Pembangunan di Indonesia merupakan amanat konstitusi (UUD 1945). Ditegaskan bahwa tujuan Negara Indonesia adalah untuk melindungi segenap bangsa Indonesia dan seluruh tumpah darah Indonesia, memajukan kesejahteraan umum, mencerdaskan kehidupan bangsa, dan ikut melaksanakan ketertiban dunia. Jalan satu-satunya untuk mencapai tujuan itu adalah pembangunan nasional yang meliputi semua aspek kehidupan baik politik, ekonomi, maupun sosial budaya bahkan pertahanan-keamanan.
Bagi negara berkembang seperti Indonesia pembangunan merupakan langkah awal yang dilakukan untuk tercapainya peningkatan kualitas hidup masyarakat dan tersebarnya hasil-hasil pembangunan secara merata. Seers menitikberatkan tujuan pembangunan pada tiga hal yaitu untuk mengurangi kemiskinan, menanggulangi pengangguran, dan mengatasi ketidakadilan dalam pemerataan pembangunan dan hasil-hasilnya (Seers dalam Sudjana, 2004: 178). Indonesia cukup lama tertinggal dalam pembangunan infrastruktur. Akibatnya, muncul kesenjangan antarwilayah, pertumbuhan ekonomi antardaerah tidak berimbang, dan banyak potensi ekonomi daerah yang tidak diberdayakan. Pada akhirnya, pertumbuhan ekonomi Indonesia jadi rentan gejolak ekonomi dan cukup lama berkutat pada zona lesu. Permasalahan inilah yang menjadi landasan terbentuknya kebijakan pembangunan infrastruktur di era pemerintahan Presiden Joko Widodo.
______________________________
* **TANTANGAN**:
1. Tentukan apakah setiap pernyataan berikut sesuai dengan bacaan tentang pembangunan di Indonesia, lalu jawab ya atau tidak dengan mengutip kata-kata bacaan yang menentukan: (a) Seers menitikberatkan tujuan pembangunan pada tiga hal; (b) Indonesia sudah lama unggul dalam pembangunan infrastruktur; (c) pembangunan di Indonesia merupakan amanat konstitusi.
2. Menurut bacaan tentang pembangunan di Indonesia, apa satu-satunya jalan untuk mencapai tujuan Negara Indonesia?
Kerjakan hanya dengan berpegang pada bacaan tentang pembangunan di Indonesia.

* **BARIS YANG DITAMPILKAN**:
______________________________
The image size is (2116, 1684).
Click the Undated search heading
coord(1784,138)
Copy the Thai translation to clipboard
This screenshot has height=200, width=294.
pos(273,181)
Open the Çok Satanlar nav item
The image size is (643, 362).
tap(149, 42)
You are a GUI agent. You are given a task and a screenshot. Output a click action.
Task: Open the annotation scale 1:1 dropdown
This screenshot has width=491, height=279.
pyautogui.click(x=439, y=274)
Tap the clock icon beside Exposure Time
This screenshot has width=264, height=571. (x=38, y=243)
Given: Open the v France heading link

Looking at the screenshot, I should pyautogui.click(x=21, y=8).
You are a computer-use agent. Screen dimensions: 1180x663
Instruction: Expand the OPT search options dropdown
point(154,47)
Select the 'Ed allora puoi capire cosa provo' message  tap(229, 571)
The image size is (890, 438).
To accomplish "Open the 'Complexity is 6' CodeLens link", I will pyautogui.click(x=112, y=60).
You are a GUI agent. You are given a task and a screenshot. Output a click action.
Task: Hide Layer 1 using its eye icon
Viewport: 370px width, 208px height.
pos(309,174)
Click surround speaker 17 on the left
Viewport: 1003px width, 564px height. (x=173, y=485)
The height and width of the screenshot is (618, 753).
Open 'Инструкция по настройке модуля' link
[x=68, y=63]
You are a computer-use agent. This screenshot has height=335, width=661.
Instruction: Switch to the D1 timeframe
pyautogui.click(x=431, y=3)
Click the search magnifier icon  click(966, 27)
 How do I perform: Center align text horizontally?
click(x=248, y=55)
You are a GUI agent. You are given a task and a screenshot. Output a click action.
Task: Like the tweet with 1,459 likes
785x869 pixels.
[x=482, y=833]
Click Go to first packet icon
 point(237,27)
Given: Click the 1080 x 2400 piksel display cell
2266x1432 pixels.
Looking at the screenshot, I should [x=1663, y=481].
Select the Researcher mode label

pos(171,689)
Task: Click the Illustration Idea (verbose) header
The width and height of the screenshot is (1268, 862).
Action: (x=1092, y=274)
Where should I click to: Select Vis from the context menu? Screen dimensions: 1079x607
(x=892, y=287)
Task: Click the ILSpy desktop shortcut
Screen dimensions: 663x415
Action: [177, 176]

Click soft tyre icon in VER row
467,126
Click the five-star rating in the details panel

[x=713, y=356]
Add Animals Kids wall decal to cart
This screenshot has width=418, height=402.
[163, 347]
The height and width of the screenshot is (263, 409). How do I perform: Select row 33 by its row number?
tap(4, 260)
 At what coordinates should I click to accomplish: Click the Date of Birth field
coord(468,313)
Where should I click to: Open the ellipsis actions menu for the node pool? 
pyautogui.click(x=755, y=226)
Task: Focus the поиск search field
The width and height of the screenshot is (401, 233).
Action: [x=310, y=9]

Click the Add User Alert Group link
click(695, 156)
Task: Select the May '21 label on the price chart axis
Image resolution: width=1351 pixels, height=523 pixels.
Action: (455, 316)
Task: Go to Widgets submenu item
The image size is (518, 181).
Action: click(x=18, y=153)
______________________________
* **KUMPULAN JAWABAN**:
1.
(a) Ya, karena bacaan menyebutkan "Seers menitikberatkan tujuan pembangunan pada tiga hal".
(b) Tidak, karena bacaan menyebutkan "Indonesia cukup lama tertinggal dalam pembangunan infrastruktur."
(c) Ya, karena bacaan menyebutkan "Pembangunan di Indonesia merupakan amanat konstitusi (UUD 1945)."

2. Satu-satunya jalan adalah pembangunan nasional yang meliputi semua aspek kehidupan, baik politik, ekonomi, maupun sosial budaya, bahkan pertahanan-keamanan.